■ **YOUR TASK**
Find each line in the material below that contains the word "This" and copy those lines.

Entries for locating words and elements:
★ ★ ★ ★ ★

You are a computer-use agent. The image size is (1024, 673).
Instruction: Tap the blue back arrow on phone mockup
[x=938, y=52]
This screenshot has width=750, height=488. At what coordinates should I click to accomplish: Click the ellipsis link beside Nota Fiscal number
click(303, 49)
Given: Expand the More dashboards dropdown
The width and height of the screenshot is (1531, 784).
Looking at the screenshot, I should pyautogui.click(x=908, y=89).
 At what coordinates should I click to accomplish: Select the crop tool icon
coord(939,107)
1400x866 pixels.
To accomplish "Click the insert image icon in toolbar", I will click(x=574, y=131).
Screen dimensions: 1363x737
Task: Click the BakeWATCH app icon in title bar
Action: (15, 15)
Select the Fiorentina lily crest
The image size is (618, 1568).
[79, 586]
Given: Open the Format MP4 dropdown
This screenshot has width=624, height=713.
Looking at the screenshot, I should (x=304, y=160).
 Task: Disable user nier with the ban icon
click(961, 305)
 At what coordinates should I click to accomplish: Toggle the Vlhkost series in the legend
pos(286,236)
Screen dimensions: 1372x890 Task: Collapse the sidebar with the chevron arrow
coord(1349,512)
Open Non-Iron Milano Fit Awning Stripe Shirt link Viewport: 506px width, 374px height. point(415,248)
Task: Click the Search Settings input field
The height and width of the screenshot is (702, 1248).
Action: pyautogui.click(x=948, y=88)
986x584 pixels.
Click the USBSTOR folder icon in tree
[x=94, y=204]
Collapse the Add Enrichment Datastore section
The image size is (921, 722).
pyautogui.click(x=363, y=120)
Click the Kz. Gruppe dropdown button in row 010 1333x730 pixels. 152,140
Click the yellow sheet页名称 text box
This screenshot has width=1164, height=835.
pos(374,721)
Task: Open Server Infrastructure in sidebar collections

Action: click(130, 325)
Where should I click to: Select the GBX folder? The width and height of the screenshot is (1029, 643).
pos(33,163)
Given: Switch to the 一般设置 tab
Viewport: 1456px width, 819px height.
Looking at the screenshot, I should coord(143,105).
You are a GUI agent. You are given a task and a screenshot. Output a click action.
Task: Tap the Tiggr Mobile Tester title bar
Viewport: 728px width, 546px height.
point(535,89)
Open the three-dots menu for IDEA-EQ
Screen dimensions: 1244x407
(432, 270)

★ ★ ★ ★ ★

■ **THE RESPONSE**
This screenshot has width=750, height=488. At what coordinates should I click to accomplish: Click the ellipsis link beside Nota Fiscal number
This screenshot has width=624, height=713.
This screenshot has width=1164, height=835.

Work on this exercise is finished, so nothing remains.